Hay actividades que nutren el corazón, el alma, la mente, son aquellas que de pensar en hacerlas o mientras las realizas te hacen sentir que te explota el corazón, te sacan la sonrisa de oreja a oreja, te sientes ligero, podrías invertir horas y energías en ellas y pierdes la noción del tiempo, no te desgastan y muy al contrario acabas como “encendido” o “energizado”, es como si te “iluminaran”.


Lamentablemente, a veces vivimos inmersos en vidas en las que con mucha facilidad la rutina y las obligaciones nos dejan pocos espacios y energías, no sólo para el descanso y el ocio, sino para esas actividades que nos nutren, lo que implica que en algún momento podamos sentirnos no sólo cansados y desgastados, sino sin rumbo, grises por ponerle un color, y la verdad es que los seres humanos somos a colores y muy brillantes.


¿Te ha pasado sentirte así, como gris, apagado, opaco? Es posible que te haga falta conectarte con una actividad que nutra tu alma, tu corazón y tu mente.


No todo mundo tiene identificado qué es, a veces puede uno tardar casi toda una vida para darse cuenta, pero ahí está, está en ti esperando ser descubierta y ser considerada, siempre hay “señales” o pequeños guiños que dicen “¡hey! ¡aquí estoy!”, la verdad es que a pesar del ajetreo cotidiano esos intereses o pasiones no pueden permanecer ocultos demasiado tiempos y tarde o temprano saldrán.

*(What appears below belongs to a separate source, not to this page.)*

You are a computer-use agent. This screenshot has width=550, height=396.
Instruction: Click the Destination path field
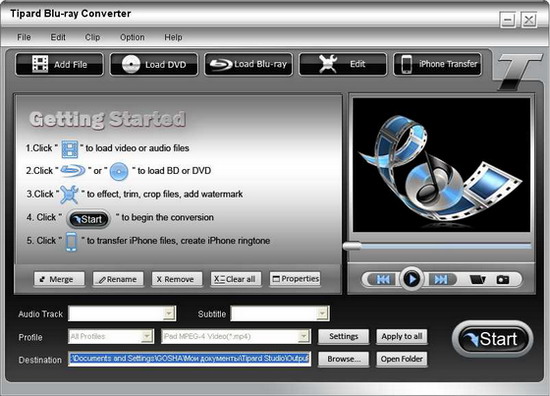click(x=189, y=359)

Si el dinero, el tiempo o la logística no fueran el impedimento ¿a qué le dedicarías tiempo? Si nadie fuera a criticarte ¿qué te gustaría aprender o hacer?

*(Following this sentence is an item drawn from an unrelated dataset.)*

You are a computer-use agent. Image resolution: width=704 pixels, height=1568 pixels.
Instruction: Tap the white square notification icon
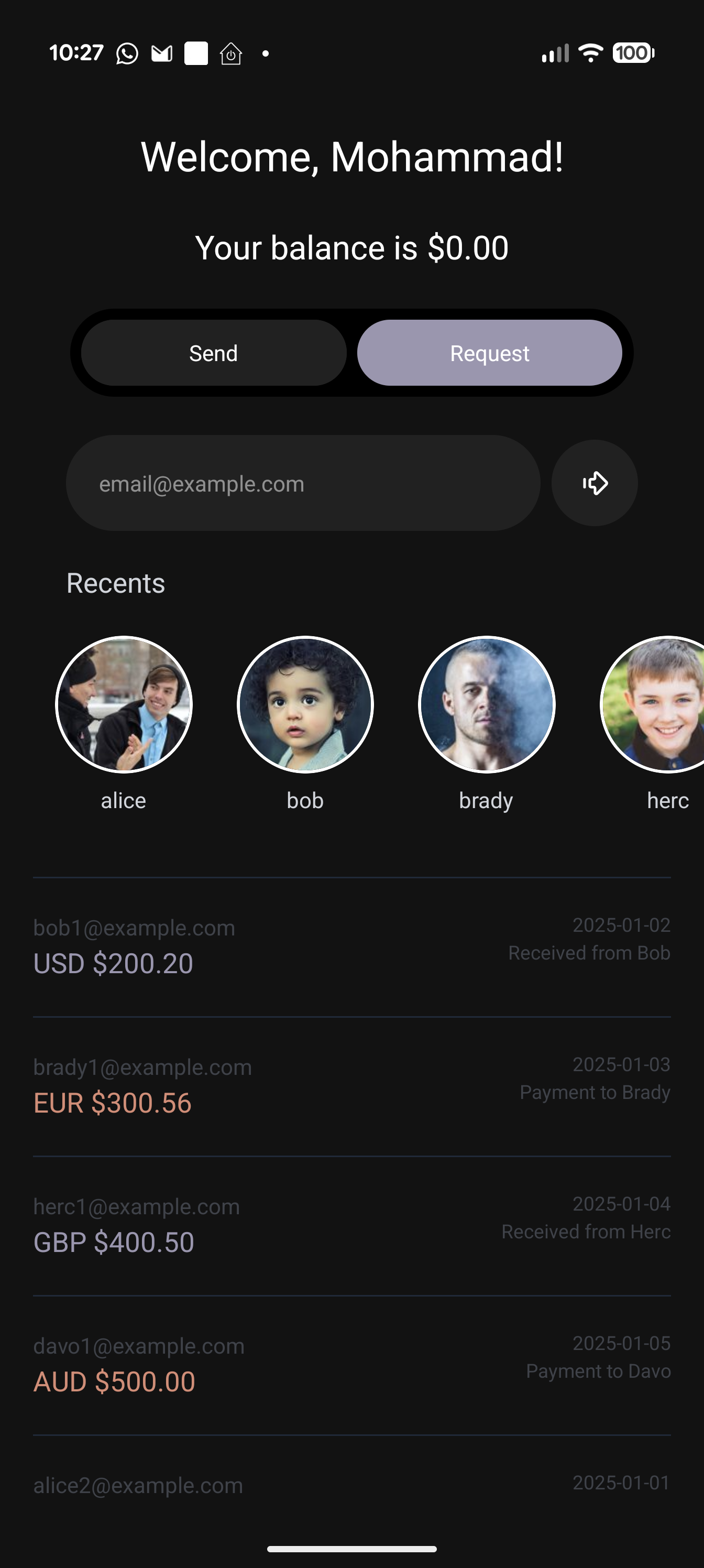pyautogui.click(x=196, y=53)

¡Ahí tienes algunas claves!


¿Qué pasaría si le dedicaras al menos unas horas a la semana a eso que te apasiona? ¿Cómo cambiaría tu vida?


Tal vez hoy esta columna tiene más preguntas que sugerencias, pero creo que es importante encontrar eso que nos ilumina el corazón y el alma, y dedicarnos un poquito de tiempo, el mundo a veces se torna tan oscuro que se hace necesario ser bombillas.


Y a ti, ¿qué te pone el corazón contento?